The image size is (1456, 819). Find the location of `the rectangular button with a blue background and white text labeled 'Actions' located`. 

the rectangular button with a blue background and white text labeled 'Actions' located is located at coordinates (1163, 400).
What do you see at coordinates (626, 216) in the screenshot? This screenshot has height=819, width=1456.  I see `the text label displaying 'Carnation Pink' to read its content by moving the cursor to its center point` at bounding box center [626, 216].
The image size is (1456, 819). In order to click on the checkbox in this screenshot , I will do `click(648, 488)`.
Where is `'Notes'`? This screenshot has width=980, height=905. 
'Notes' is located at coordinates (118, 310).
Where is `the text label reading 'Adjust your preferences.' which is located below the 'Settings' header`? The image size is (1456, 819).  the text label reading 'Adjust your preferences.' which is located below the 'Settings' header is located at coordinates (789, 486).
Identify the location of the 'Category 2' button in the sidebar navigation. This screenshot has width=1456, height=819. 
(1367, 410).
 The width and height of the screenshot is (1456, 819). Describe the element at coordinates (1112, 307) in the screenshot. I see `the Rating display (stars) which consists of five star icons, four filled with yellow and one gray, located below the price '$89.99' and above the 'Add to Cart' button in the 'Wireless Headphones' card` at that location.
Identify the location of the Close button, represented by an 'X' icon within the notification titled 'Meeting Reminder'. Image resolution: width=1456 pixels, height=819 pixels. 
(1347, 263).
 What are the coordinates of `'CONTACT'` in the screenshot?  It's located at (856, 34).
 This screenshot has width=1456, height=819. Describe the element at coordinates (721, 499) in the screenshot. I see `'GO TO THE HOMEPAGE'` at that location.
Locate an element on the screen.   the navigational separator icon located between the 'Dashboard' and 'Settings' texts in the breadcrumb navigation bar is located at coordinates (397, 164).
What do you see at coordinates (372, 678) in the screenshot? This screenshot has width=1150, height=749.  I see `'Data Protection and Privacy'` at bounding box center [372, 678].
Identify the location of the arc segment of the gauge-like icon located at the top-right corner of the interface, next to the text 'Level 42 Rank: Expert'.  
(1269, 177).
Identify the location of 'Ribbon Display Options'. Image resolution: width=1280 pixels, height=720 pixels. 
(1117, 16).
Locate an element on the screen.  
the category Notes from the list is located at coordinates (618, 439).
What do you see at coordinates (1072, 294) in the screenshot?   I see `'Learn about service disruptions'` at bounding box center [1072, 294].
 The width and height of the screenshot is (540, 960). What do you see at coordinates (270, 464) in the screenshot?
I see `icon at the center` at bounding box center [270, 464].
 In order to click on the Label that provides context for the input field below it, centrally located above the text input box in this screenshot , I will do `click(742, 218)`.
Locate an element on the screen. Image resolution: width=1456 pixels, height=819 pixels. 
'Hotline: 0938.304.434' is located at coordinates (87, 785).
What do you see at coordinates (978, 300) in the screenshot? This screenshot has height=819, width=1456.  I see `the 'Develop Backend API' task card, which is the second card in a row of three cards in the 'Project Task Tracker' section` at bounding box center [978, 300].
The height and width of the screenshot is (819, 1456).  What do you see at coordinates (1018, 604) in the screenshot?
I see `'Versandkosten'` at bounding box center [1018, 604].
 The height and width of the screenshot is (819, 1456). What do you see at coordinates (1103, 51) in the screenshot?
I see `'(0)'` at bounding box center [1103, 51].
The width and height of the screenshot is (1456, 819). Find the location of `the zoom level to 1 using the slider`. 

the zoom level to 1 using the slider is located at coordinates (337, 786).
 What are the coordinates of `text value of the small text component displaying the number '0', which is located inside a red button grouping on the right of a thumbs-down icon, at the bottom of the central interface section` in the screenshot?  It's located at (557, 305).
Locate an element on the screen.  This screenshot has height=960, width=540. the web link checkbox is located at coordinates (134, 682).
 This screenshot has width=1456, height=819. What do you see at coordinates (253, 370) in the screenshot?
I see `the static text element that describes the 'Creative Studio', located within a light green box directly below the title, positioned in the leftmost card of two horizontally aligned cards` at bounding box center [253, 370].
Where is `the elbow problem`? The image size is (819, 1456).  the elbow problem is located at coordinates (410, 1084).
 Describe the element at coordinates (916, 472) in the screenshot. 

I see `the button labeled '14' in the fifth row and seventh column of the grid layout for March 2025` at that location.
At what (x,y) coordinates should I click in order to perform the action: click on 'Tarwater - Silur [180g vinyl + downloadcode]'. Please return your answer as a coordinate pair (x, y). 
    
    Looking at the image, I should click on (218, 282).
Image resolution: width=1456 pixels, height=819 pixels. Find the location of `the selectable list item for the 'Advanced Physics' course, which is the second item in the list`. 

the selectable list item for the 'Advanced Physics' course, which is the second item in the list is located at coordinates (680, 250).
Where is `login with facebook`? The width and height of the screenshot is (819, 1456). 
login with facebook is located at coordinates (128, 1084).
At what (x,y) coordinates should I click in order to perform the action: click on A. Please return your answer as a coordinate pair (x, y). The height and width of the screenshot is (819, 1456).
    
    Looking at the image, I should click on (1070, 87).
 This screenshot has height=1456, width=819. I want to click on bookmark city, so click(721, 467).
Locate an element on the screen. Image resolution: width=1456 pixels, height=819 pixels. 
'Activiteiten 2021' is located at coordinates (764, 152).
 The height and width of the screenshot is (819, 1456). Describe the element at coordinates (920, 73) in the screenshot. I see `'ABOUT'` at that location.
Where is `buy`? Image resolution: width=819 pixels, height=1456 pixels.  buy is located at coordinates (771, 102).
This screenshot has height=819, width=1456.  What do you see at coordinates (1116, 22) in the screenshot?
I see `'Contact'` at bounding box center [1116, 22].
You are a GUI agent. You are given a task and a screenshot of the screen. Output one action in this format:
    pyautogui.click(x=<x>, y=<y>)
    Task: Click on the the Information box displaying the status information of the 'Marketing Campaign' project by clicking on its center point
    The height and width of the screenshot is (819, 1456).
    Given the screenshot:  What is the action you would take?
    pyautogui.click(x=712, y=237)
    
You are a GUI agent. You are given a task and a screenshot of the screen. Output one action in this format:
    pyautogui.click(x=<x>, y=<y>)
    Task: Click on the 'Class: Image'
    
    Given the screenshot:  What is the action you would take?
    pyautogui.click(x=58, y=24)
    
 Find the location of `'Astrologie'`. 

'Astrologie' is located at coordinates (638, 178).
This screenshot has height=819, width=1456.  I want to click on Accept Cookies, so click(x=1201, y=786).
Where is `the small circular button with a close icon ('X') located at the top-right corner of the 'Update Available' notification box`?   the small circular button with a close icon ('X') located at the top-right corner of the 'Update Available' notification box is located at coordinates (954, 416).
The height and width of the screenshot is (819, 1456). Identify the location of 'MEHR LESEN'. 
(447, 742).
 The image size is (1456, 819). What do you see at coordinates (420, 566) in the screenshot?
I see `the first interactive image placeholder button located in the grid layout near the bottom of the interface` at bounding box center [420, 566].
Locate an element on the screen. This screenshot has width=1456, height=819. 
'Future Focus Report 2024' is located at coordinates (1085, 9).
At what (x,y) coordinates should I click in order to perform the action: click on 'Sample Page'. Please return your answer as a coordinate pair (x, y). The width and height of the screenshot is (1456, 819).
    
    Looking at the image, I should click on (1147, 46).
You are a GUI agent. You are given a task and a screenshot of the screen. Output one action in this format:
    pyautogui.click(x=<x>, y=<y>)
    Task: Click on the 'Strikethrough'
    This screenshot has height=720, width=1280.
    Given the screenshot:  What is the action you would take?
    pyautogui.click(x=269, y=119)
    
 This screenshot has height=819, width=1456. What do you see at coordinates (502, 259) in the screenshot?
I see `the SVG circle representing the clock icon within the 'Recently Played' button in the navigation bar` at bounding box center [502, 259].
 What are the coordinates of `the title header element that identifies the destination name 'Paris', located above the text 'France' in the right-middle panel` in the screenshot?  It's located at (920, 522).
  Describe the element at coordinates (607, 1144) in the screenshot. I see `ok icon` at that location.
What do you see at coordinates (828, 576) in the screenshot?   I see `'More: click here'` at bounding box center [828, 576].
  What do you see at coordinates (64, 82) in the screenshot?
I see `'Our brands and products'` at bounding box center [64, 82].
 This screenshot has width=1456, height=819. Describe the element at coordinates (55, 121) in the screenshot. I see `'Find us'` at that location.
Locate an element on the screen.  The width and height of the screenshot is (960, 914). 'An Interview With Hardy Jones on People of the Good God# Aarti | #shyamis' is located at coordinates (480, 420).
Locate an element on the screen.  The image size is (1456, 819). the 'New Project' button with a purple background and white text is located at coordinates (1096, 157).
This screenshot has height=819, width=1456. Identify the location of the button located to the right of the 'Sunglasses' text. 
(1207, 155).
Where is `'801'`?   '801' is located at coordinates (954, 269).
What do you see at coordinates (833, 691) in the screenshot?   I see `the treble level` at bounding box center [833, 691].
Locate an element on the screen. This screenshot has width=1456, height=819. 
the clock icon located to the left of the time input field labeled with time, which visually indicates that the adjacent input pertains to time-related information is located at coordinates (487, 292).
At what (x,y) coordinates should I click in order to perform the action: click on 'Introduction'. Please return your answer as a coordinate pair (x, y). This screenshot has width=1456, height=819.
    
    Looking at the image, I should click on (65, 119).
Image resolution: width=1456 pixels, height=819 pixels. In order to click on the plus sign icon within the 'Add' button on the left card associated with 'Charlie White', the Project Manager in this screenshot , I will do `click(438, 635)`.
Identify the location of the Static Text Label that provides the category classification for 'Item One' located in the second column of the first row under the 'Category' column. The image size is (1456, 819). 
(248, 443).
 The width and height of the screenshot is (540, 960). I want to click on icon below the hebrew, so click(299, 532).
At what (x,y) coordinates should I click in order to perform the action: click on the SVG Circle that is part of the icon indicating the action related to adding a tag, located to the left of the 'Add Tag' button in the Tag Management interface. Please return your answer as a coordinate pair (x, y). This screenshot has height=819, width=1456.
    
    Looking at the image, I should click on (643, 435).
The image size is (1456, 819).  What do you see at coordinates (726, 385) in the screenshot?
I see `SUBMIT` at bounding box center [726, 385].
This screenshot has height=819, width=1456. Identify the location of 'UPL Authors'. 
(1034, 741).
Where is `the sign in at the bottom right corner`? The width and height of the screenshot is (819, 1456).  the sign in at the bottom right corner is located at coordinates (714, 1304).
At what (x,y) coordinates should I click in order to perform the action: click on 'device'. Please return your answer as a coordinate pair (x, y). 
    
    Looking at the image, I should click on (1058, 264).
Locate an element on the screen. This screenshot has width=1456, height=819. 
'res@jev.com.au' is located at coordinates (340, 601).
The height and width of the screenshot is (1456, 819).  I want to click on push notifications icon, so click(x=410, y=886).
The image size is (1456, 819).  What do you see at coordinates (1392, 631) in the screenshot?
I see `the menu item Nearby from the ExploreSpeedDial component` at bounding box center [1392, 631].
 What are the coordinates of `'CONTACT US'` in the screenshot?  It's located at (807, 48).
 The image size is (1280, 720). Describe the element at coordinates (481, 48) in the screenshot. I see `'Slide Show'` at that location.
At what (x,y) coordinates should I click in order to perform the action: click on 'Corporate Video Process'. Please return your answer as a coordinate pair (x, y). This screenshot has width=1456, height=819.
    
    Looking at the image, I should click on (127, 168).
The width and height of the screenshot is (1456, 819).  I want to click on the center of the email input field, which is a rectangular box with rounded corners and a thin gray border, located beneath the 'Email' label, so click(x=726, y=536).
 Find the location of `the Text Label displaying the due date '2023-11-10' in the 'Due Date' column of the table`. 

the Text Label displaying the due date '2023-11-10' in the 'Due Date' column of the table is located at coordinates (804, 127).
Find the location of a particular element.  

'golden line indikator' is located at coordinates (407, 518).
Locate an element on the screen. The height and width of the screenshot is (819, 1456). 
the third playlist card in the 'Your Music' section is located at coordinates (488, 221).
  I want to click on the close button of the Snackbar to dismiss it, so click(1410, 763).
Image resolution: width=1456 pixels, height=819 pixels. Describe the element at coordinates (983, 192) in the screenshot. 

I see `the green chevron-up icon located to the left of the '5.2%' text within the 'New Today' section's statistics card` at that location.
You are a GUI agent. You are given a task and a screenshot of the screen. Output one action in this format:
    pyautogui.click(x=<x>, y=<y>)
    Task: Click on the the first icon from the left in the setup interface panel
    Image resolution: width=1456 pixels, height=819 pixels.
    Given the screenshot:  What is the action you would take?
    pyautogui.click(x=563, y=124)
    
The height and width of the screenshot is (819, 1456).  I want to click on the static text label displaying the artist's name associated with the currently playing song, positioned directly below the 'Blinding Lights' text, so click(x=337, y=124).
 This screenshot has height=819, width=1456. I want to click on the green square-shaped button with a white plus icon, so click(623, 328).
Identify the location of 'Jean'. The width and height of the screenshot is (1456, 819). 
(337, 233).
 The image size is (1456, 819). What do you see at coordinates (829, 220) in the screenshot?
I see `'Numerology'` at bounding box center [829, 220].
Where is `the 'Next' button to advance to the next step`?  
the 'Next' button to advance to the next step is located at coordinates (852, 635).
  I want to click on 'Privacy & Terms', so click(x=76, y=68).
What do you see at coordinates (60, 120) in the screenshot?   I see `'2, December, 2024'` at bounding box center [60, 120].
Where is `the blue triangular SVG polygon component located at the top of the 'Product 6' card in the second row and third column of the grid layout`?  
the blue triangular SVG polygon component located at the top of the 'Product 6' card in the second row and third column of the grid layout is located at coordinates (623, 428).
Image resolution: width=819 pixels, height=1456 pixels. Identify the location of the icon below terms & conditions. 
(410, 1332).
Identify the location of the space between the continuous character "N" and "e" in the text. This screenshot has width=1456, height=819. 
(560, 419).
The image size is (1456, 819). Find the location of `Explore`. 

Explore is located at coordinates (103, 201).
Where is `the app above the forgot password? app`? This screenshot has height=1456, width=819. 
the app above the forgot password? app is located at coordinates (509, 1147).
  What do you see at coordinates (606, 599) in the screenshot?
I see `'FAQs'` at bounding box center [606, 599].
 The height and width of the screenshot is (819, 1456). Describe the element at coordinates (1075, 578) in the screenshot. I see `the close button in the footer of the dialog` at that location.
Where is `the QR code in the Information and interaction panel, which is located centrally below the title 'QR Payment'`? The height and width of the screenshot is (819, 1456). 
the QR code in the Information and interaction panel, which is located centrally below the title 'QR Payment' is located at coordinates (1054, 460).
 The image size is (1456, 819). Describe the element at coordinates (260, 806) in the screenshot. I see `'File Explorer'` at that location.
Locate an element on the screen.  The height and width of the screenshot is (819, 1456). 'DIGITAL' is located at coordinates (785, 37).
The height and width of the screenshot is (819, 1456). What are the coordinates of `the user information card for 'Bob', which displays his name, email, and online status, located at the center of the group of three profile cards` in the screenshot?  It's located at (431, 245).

■ ■ ■ ■ ■ ■ ■

- [What to work on]
Convert the data lines between the lines holding "Identify the location of 'Ribbon" and "the category Notes", inclusive, into a Markdown table with the columns Row and Data line. Number each line in order and leave out blank lines.

- [Response to the task]
| Row | Data line |
|---|---|
| 1 | Identify the location of 'Ribbon Display Options'. Image resolution: width=1280 pixels, height=720 pixels.  |
| 2 | (1117, 16). |
| 3 | Locate an element on the screen.   |
| 4 | the category Notes from the list is located at coordinates (618, 439). |